* [DIRECTIONS FOR THIS TASK]: What lines below contain the word "beside"? Please pull each one out.

* [MATERIAL PROVIDED]:

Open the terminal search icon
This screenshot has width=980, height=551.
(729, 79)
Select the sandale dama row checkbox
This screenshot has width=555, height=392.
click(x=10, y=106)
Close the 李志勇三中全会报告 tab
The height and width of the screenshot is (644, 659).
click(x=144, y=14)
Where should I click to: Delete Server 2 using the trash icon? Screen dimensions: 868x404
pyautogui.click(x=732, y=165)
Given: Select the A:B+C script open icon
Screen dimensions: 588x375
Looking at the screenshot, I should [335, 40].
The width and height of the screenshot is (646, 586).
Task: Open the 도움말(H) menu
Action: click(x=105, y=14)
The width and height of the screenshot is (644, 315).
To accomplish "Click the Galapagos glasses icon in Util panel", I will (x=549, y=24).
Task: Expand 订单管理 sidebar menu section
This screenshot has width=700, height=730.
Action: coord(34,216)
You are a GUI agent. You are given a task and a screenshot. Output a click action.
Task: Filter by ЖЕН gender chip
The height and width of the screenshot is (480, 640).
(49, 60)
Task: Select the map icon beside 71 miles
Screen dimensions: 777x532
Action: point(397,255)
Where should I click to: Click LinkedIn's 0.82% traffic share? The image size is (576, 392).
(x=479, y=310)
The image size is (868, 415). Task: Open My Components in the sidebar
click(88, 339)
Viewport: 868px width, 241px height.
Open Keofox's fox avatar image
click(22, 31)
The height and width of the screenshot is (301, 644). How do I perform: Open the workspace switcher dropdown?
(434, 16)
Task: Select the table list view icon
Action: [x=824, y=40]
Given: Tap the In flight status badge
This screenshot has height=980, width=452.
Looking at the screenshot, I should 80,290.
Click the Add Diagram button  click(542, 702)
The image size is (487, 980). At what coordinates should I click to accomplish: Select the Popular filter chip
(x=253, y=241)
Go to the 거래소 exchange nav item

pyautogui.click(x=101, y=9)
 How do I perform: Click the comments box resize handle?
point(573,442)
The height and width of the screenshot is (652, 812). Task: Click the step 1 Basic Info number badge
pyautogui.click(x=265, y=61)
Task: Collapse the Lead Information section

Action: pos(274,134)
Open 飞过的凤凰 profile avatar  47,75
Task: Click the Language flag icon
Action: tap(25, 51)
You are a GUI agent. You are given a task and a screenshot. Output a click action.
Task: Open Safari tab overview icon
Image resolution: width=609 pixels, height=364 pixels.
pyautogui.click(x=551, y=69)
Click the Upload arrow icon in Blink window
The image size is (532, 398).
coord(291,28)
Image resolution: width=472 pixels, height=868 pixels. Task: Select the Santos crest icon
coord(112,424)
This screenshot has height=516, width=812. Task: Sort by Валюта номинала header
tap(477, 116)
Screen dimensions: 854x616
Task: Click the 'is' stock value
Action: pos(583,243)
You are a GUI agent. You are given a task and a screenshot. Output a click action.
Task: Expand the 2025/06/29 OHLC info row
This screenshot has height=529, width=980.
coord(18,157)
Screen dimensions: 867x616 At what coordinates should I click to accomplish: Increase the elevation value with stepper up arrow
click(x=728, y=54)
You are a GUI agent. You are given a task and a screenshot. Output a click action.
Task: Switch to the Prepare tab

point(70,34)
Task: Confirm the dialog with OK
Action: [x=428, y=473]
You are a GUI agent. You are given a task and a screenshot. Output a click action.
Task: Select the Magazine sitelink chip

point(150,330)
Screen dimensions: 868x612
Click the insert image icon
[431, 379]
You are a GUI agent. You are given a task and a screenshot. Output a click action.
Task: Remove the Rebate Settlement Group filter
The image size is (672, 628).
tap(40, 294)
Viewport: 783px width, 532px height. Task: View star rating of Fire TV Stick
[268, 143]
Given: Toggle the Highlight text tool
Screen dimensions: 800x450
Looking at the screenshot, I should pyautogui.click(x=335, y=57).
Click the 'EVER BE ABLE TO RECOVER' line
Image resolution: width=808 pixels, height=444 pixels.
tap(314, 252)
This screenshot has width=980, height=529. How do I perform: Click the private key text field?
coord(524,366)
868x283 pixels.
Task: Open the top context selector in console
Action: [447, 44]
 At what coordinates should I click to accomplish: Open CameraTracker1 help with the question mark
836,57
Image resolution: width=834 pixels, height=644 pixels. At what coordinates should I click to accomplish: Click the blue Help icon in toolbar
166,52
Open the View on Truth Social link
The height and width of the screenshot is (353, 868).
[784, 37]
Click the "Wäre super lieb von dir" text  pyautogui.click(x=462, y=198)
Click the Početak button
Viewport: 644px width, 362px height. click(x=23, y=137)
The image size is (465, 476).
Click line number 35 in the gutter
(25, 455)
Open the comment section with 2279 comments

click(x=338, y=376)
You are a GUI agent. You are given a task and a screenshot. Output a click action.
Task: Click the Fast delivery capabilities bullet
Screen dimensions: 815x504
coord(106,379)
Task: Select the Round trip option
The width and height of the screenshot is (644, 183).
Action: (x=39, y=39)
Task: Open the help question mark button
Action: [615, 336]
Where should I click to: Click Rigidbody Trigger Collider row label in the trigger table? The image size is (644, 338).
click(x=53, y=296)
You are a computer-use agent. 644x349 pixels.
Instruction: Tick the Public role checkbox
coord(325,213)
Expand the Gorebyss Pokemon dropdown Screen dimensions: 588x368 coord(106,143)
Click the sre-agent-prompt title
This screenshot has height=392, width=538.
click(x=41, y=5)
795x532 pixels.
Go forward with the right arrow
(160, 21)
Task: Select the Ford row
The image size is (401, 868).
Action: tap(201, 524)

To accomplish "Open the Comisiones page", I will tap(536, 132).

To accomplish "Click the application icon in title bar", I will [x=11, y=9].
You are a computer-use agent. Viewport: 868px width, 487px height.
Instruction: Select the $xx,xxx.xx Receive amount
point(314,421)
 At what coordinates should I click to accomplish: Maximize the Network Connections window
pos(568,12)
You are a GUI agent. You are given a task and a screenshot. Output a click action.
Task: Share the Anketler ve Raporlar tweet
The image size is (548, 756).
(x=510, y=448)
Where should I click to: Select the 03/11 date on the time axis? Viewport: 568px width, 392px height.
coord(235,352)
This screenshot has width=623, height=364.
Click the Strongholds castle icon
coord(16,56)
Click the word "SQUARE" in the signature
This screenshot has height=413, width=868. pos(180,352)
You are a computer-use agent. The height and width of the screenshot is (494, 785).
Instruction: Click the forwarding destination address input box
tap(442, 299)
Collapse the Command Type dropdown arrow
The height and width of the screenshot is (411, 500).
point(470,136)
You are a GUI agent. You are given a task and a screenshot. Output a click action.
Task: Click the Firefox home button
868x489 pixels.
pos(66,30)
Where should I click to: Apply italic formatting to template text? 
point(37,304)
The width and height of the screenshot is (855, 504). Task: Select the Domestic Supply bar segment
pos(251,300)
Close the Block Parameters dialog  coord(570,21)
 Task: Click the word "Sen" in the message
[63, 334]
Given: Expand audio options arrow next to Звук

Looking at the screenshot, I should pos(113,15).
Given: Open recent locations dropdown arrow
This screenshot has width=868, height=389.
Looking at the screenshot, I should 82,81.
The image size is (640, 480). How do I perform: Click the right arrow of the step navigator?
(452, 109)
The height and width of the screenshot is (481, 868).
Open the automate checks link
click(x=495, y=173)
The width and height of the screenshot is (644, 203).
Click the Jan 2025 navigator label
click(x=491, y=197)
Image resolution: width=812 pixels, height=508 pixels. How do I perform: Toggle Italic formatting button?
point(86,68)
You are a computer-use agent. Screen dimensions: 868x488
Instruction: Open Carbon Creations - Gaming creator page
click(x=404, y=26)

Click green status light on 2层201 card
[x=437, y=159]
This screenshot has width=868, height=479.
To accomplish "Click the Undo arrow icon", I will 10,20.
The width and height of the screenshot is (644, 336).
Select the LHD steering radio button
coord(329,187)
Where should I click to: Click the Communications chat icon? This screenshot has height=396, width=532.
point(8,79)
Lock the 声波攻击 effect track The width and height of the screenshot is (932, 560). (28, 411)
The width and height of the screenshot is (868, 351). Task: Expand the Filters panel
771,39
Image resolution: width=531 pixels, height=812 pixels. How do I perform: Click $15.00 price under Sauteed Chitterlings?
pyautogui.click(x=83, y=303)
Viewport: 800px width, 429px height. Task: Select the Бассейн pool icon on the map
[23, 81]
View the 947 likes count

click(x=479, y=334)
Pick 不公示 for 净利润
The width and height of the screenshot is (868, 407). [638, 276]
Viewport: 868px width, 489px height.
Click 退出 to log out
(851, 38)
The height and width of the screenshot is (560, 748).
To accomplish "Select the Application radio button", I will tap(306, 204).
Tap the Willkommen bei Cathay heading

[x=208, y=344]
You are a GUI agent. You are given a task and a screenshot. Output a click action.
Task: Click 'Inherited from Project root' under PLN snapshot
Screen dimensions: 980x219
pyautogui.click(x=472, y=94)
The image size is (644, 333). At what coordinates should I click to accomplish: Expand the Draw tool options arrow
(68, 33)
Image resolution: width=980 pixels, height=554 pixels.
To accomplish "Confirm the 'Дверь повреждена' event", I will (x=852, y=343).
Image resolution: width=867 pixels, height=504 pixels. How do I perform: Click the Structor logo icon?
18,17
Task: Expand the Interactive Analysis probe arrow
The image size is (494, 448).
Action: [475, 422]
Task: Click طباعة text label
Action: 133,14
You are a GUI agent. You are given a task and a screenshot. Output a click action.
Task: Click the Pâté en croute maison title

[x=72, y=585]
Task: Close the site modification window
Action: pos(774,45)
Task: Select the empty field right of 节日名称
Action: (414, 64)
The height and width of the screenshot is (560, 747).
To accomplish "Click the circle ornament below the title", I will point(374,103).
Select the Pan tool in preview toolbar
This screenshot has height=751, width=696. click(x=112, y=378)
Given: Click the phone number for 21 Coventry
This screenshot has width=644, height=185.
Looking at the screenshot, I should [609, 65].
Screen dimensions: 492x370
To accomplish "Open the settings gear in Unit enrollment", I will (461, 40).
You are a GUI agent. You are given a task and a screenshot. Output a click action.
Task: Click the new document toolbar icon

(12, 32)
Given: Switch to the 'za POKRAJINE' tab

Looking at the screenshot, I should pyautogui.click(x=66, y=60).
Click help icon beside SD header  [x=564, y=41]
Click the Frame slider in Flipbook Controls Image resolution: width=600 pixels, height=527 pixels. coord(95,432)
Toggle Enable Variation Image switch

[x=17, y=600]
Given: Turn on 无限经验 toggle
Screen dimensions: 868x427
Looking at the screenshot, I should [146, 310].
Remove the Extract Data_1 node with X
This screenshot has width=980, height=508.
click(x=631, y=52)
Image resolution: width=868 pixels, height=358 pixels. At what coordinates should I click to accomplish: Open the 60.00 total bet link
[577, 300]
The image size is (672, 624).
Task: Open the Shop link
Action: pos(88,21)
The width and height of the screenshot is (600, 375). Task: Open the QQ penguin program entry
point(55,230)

* [ANSWER FOR THIS EXERCISE]:
Task: Select the map icon beside 71 miles
Click help icon beside SD header  [x=564, y=41]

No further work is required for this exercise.